- Travail à faire
Reproduisez mot pour mot le passage du texte sur les agresseurs sexuels d'enfants qui va de "Pour l’abus sexuel" jusqu'à "pistes de prévention.".

___ Texte du document

Les études sur les antécédents d’adversité chez les agresseurs sexuels d’enfants donnent également des pistes de prévention de la maltraitance sexuelle. Les chercheurs préconisent ainsi d’investir dans des protocoles d’intervention intégrés (rééducation, psychothérapeutique, psychosociale, etc.) — dans un cadre pénitentiaire ou de surveillance — visant à prévenir la récidive et des protocoles de traitement visant à soigner les traumatismes chez les délinquants sexuels. Ils recommandent aussi un suivi plus important du parcours des délinquants sexuels, à la fois intra-muros mais aussi en cas de mesures alternatives à la prison. Pour cela, il convient de former le personnel pénitentiaire et les opérateurs, d’encourager une perspective de non-jugement et de favoriser une coopération interprofessionnelle entre les opérateurs dans les domaines socio-sanitaire, juridique et pénitentiaire. Les études soulignent aussi que les antécédents d’abus sexuels “gagneraient davantage à être conceptualisés comme un facteur de vulnérabilité qui augmente le risque de reproduire l’abus sexuel à l’âge adulte”.
Pour l’abus sexuel comme pour toute maltraitance, l’anticipation des risques et la compréhension des origines de la violence sont essentielles. L’apport de la recherche pour cerner le profil et les antécédents des agresseurs sexuels d’enfants permet ainsi de mettre en évidence le cercle vicieux que peut générer la maltraitance et de proposer de nouvelles pistes de prévention.

______
___ Extraits des items

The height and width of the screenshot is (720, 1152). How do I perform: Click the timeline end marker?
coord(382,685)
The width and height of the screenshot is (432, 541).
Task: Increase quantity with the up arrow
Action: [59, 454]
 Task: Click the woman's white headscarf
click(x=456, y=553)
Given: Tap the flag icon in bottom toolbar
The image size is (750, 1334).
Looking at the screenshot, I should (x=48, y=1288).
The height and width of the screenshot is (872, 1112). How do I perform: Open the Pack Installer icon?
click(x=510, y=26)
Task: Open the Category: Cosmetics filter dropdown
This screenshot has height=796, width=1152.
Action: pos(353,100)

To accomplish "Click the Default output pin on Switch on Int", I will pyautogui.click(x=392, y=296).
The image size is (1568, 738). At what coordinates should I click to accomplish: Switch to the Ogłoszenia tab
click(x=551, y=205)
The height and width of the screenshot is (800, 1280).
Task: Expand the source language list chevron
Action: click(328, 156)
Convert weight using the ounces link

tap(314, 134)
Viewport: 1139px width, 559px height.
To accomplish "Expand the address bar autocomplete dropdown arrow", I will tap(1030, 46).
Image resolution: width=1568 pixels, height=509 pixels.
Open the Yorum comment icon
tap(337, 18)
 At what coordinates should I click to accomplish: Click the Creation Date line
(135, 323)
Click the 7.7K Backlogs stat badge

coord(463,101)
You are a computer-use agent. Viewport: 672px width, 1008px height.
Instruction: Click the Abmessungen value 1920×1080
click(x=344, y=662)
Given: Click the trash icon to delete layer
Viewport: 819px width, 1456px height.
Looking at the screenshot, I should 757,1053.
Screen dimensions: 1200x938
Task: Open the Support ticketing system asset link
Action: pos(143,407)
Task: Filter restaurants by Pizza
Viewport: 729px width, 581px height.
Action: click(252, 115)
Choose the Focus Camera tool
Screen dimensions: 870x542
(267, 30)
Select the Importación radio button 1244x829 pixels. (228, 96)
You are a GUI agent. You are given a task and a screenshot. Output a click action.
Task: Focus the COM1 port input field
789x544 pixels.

______

- Corrigé de l'exercice
Pour l’abus sexuel comme pour toute maltraitance, l’anticipation des risques et la compréhension des origines de la violence sont essentielles. L’apport de la recherche pour cerner le profil et les antécédents des agresseurs sexuels d’enfants permet ainsi de mettre en évidence le cercle vicieux que peut générer la maltraitance et de proposer de nouvelles pistes de prévention.